My original plan with this blog was to write about how those people had forgotten about the unique nature of MS. About how everyone's "journey" (that bloody word again) was their own. And what did they think the newly-diagnosed would make of these perpetual micro misery-memoirs?

However, I now see that by writing that blog I would be denying them their own experience of living with MS.

Who am I to judge them?

Truth-be-told, my gut instinct is that I agree with Mr S' view. I still don't think it's particularly healthy for people to endlessly repeat the same narrative and have MS as the centre of their being.
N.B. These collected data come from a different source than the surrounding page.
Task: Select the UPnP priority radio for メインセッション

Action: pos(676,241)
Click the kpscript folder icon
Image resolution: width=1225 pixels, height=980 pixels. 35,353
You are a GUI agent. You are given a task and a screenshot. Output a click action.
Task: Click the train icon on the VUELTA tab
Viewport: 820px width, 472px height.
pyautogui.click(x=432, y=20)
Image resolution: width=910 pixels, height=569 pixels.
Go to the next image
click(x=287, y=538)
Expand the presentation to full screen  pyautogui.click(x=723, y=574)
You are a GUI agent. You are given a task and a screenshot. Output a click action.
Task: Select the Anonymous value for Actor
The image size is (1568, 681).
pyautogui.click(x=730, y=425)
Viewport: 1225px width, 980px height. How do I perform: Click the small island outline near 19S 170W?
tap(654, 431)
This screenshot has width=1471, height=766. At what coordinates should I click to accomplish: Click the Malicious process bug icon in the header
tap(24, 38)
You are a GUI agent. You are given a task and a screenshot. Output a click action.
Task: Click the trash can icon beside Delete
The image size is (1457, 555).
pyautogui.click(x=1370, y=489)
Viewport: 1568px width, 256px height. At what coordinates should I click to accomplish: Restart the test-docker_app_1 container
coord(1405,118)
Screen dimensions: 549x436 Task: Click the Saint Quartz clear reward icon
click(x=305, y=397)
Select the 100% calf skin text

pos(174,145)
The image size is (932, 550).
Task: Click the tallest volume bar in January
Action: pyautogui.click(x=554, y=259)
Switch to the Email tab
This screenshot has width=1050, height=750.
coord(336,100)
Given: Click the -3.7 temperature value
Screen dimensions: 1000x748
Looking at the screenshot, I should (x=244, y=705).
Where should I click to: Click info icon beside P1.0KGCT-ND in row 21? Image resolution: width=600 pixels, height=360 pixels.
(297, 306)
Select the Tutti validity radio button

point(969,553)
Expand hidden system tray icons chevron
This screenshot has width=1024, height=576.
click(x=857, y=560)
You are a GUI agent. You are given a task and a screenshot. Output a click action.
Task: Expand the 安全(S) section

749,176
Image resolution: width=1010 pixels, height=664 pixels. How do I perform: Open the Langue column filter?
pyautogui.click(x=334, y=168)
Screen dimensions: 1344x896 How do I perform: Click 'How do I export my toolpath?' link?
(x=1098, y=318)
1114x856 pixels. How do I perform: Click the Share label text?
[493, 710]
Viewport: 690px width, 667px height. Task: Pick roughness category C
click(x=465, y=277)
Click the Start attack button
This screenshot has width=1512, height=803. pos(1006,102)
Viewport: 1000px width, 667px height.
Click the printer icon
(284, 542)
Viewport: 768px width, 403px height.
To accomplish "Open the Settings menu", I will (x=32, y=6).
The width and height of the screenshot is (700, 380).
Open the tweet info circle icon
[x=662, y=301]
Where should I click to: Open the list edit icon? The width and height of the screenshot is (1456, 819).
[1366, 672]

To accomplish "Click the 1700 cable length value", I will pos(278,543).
But then, I don't think it's massively empowering to (by way of a not-at-all random example) ignore the reality of your increasing mobility issues. Which is exactly what I'm doing currently.

If all the tools of social media had been in existence and so ubiquitous when I was first diagnosed, I can guarantee I would've been using them in exactly the same way that some people do. For God's sake, even an old fart like me has been keeping this very blog going for over 10 years now!

There is a kind of reflexive-perma-moaning which (no matter how understandable) will likely continue to stick in my craw. But I don't have to read it. And if it works for you, more power to you.

It might just be that YOUR MS isn't MY MS.

Tuesday 8 October 2019

careful what you wish for

Oof. Crazy busy!
  1. I - bizarrely - have a nice and growing number of clients for my podcast business. And I'm getting paid!
  2. I'm still not used to talking about my "clients". or my "business". Weirdness.
  3. Most of these are just editing jobs so far but I also launched a whole podcast and got it onto Apple Podcasts, Spotify, Google, Stitcher...
  4. I'm actually really good at this!
  5. Even though I'm LOVING doing the podcast work, I recently applied for another job. I didn't get it but it was nice to go for an interview and not have EVERYTHING riding on it.
All of this is despite the fact that I officially "have limited capability for work and work-related activity". This is from my recent Work Capability Assessment (WCA), something which I probably should've had for my Universal Credit claim way before now.

The first part of this involved filling out... ANOTHER FORM!

Well, it has been a while.

This one was pretty intense. But once again I used the Benefit Advice Essentials Facebook Group for some advice. And as before it was really helpful.

At first glance I thought I could take a good run at the form. But looking at one of their information sheets, it pointed out two things:
  • Parts of the WCA form are directly related to parts of the PIP form.
  • The Department for Work and Pensions (DWP) could use the information from a WCA form to make decisions on PIP applications.
After reading this, I made sure that anything I wrote on the WCA form didn't contradict anything I'd put in my last PIP application.

I got it done and submitted, then spent a couple of weeks stressing about having to have another face-to-face assessment.

And then I got a letter through the post, saying, as above, that I have limited capability for work. With no need for an assessment.

Which at first seemed like a bit of a result - woo-hoo, etc.

At first.

But then I realised. I hadn't lied on this form. And thinking back, I didn't so much as bend the truth at all on my PIP form.

And then I thought - so maybe I really am that disabled.

Don't get me wrong, it's great that I should get the support I need, especially as I try to establish my new of working.

But nevertheless, it's a bit crap, innit?

(It's that kind of penetrating insight which you keep coming back for, right?)